McInroy et al. v. The Queen, [1979] 1 S.C.R. 588:
Section 9(2) is not concerned with the cross-examination of an adverse witness. That subsection confers a discretion on a trial judge where the party producing a witness alleges that the witness has made, at another time, a written statement inconsistent with the evidence being given at the trial. The discretion is to permit, without proof that the witness is adverse, cross-examination as to the statement.

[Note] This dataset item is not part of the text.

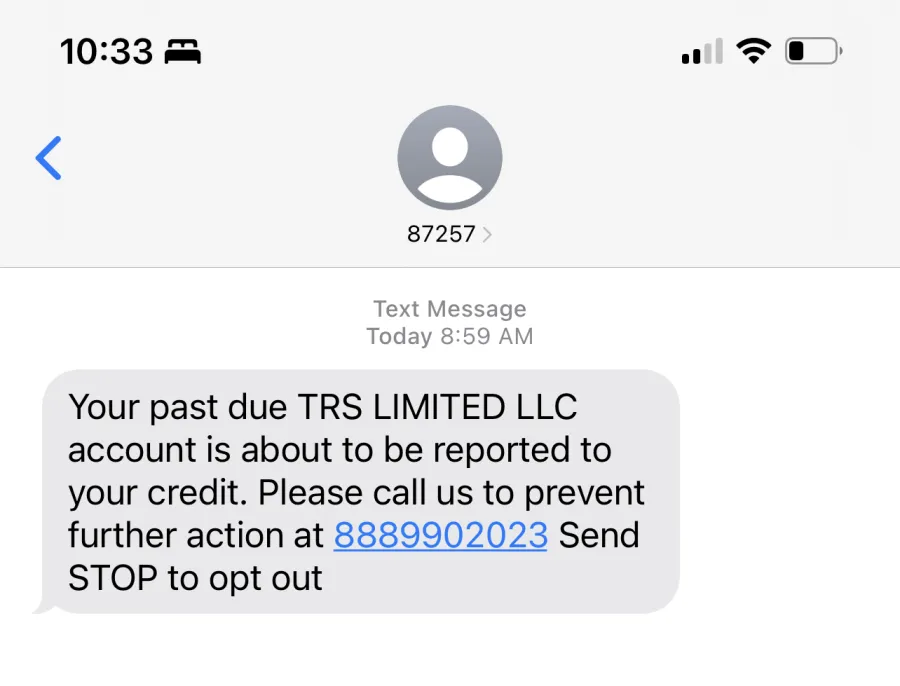Tap the past due text line
This screenshot has height=686, width=900.
(x=323, y=408)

The task of the trial judge was to determine whether Mrs. St. Germaine's testimony was inconsistent with her statement to the police. In my opinion he was properly entitled to conclude that it was. At trial Mrs. St. Germaine swore that she could not recall any part of the conversation with McInroy in the kitchen of her house on the night of the killing, although only some seven months earlier she had given to the police, in her written statement, the details of that conversation, including McInroy's admission that he was the murderer. If her statement at trial as to her recollection was true, inconsistency would not arise, but the trial judge saw Mrs. St. Germaine and heard her evidence on the voir dire. It was quite open to him to conclude that she was lying about her recollection and to form his own conclusions as to why she was refusing to testify as to her true recollection. Chief Justice Farris says in terms that "the trial judge clearly did not believe her when she said she had a lack of recall". This being so there was evidence of an inconsistency between what she said at the trial, i.e. that she had no recollection of a conversation, and what was contained in her written statement, i.e. a detailed recollection of it.

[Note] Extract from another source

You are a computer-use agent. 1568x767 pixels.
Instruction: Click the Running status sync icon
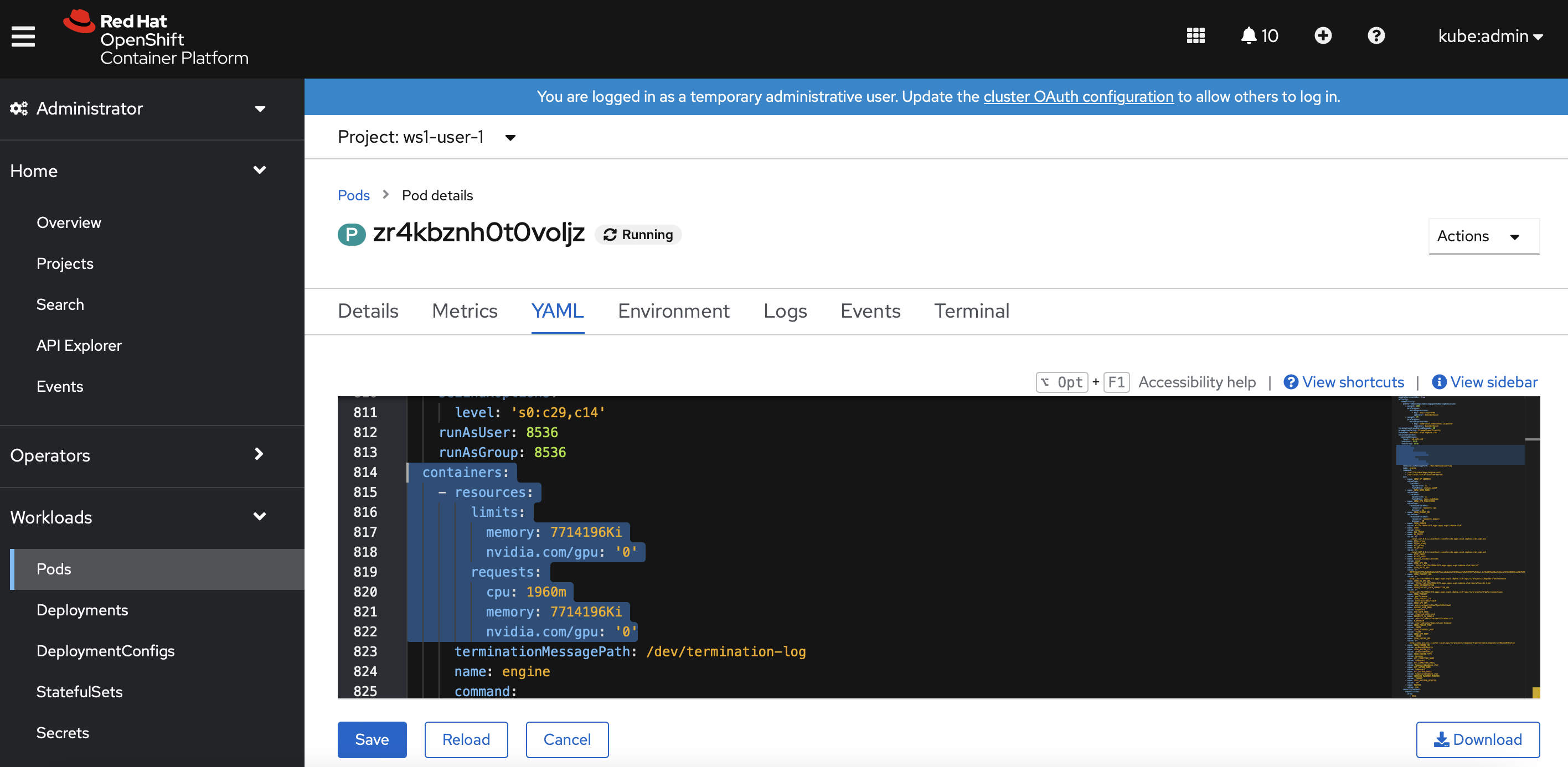pos(610,235)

In Wolf v. The Queen[3], this Court upheld a conviction for perjury against a person who had been the complainant on a charge of unlawfully causing bodily harm. He had given a signed statement to the police in connection with that charge. At the preliminary hearing he said that he could not remember the events described in the statement. The issue before this Court was as to whether his evidence at the preliminary hearing was given "with intent to mislead" within s. 120 of the Criminal Code. This Court held that the case was not one of mere error, honestly made, but that the circumstances justified the conclusion that the failure of memory was dishonest and deliberately asserted to prevent the Court from arriving at a decision on credible evidence.
The granting of the Crown's application was a matter for the sole discretion of the trial judge and in my view he had adequate grounds for exercising that discretion as he did. Having granted the application the Crown was entitled to cross-examine Mrs. St. Germaine before the jury. The trial judge was careful to explain, in the passage I have already quoted, the limited extent to which that cross-examination might be considered by the jury.